Estudiantes toman dos colegios emblemáticos en defensa de la educación pública

Estudiantes del Colegio Nacional de Buenos Aires y del Carlos Pellegrini resolvieron este martes iniciar una toma por tiempo indeterminado de ambos establecimientos, en reclamo del cumplimiento de la Ley de Financiamiento Universitario y para denunciar el impacto del ajuste sobre la educación pública. La medida fue votada en asambleas realizadas durante la jornada, con participación de decenas de alumnos de estas dos históricas escuelas preuniversitarias dependientes de la Universidad de Buenos Aires (UBA).
Según detallaron voceros estudiantiles, la toma comenzará esta noche, una vez finalizado el turno vespertino, y se mantendrá bajo la modalidad de permanencia dentro de los edificios. Si bien implicará la ocupación de las instalaciones, no se prevé una paralización total de las actividades, ya que cada alumno podrá decidir de manera individual si adhiere o no a la medida de fuerza.
En paralelo, los centros de estudiantes organizan clases públicas, talleres y actividades abiertas a la comunidad educativa para visibilizar el reclamo y sumar apoyo social. El presidente del centro de estudiantes del Nacional Buenos Aires, Francisco Pitrola, explicó en declaraciones televisivas que la iniciativa busca “visibilizar la crisis y defender la educación pública”, al tiempo que anticipó que la continuidad de la ocupación será evaluada día a día en nuevas asambleas.
El trasfondo: la Ley de Financiamiento Universitario en disputa
El eje del reclamo es la Ley de Financiamiento Universitario, aprobada por el Congreso y promulgada en octubre de 2025. La norma establece mecanismos de actualización presupuestaria para universidades nacionales y colegios preuniversitarios, con el objetivo de garantizar salarios docentes acordes a la inflación y recursos suficientes para el funcionamiento de las instituciones.
Sin embargo, la aplicación de la ley quedó frenada por una serie de presentaciones judiciales y apelaciones del Gobierno nacional. Los artículos que contemplan la recomposición salarial y la actualización automática de las partidas educativas se encuentran suspendidos mientras la Justicia analiza el esquema de financiamiento. En este contexto, el oficialismo impulsa un nuevo proyecto que condiciona los aumentos presupuestarios a que la inflación anual supere el 14,3%, lo que para los gremios y estudiantes implica un techo al financiamiento.
Paro docente y clima de conflicto en el sistema universitario
La toma de los colegios se inscribe en un escenario más amplio de tensión dentro del sistema universitario. La Federación de Docentes de las Universidades (Fedun) anunció un paro total de actividades por 24 horas para este viernes, en reclamo de la urgente convocatoria a paritarias y de una recomposición salarial que compense la pérdida del poder adquisitivo frente a la inflación.

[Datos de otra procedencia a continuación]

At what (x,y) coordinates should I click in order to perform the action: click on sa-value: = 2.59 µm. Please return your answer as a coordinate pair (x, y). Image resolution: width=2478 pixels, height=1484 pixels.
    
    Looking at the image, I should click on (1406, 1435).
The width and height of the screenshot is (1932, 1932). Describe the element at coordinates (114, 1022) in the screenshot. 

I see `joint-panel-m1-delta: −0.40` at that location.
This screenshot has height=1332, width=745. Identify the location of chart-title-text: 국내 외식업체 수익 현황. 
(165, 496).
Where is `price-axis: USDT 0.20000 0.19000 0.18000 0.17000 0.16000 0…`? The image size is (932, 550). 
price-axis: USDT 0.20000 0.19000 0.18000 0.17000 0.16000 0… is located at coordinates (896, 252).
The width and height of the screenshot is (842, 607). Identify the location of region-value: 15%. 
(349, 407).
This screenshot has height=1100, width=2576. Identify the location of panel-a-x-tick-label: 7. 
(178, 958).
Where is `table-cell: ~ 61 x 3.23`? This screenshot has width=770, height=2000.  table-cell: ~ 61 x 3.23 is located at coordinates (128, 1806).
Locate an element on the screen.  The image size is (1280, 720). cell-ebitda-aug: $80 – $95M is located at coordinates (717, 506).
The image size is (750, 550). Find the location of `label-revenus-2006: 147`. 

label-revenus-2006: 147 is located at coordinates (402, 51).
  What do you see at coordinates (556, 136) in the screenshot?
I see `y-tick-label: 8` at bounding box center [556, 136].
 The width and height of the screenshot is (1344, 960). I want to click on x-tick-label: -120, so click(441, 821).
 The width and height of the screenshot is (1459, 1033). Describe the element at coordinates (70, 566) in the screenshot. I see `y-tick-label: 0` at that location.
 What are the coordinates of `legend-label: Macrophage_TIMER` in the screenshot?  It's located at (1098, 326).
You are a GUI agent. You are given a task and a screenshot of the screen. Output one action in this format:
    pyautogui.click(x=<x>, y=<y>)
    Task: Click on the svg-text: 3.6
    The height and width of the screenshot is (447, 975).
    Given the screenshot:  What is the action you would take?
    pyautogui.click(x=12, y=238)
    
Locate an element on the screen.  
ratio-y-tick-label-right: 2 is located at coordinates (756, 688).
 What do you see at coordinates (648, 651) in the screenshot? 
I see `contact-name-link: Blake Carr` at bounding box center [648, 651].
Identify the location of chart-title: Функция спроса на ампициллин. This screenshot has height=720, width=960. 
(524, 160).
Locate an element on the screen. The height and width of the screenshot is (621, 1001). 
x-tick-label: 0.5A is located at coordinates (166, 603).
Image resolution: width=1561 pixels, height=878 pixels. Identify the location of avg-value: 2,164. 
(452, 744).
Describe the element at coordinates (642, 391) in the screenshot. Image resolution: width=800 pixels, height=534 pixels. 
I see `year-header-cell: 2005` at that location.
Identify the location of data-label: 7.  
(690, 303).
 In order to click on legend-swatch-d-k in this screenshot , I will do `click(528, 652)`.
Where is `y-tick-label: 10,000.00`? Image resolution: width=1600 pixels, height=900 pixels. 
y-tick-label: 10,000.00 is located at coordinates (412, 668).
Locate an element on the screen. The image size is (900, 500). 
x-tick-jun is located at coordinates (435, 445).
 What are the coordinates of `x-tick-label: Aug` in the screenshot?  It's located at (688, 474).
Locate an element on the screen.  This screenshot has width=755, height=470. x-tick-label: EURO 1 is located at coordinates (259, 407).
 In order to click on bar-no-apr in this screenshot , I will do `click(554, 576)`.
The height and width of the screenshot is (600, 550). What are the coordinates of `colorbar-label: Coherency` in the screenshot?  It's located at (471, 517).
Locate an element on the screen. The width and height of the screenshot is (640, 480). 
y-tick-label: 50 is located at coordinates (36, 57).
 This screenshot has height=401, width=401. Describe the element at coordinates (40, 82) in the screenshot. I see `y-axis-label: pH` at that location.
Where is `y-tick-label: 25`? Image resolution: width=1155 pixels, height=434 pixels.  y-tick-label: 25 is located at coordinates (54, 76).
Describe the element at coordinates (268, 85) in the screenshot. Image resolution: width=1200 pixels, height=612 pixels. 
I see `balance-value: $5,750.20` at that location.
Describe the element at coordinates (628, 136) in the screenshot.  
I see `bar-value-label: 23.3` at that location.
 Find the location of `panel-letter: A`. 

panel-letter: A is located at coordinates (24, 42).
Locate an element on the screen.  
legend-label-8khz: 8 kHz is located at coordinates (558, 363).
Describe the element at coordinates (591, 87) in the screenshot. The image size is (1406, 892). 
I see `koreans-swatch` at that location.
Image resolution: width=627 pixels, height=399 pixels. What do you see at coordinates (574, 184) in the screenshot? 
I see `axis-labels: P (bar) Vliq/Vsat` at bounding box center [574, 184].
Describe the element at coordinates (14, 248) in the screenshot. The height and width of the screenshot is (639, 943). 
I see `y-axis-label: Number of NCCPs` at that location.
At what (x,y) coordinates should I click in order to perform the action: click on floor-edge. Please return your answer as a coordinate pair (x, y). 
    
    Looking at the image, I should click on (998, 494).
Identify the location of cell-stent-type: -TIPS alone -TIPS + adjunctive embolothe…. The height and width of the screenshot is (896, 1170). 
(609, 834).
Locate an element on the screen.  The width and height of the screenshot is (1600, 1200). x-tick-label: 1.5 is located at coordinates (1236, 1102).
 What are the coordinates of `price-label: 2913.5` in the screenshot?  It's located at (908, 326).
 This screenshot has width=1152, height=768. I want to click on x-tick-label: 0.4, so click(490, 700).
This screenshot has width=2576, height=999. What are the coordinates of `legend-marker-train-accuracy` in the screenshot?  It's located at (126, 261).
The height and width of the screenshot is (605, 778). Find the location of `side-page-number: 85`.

El sindicato advirtió, a través de un comunicado, que la falta de actualización de los haberes y el retraso en la implementación de la Ley de Financiamiento Universitario profundizan una situación presupuestaria crítica en las universidades nacionales. A la medida de fuerza se suman otras organizaciones del sector, como Conadu y Conadu Histórica, que vienen alertando sobre recortes en gastos de funcionamiento, dificultades para sostener becas estudiantiles y riesgos en el desarrollo de proyectos de investigación.
- Estudiantes del Nacional Buenos Aires y el Pellegrini inician una toma por tiempo indeterminado.
- Exigen la plena vigencia de la Ley de Financiamiento Universitario y más recursos para la educación pública.
- La protesta coincide con un paro universitario de 24 horas convocado por Fedun y otros gremios.
Mientras se suceden las medidas de fuerza, tanto el movimiento estudiantil como las organizaciones docentes insisten en que el conflicto no se limita a una discusión salarial, sino que pone en juego el modelo de universidad pública en la Argentina. En los próximos días, nuevas asambleas y reuniones con autoridades universitarias y legisladores podrían definir el rumbo de las protestas y abrir canales de negociación para destrabar el conflicto.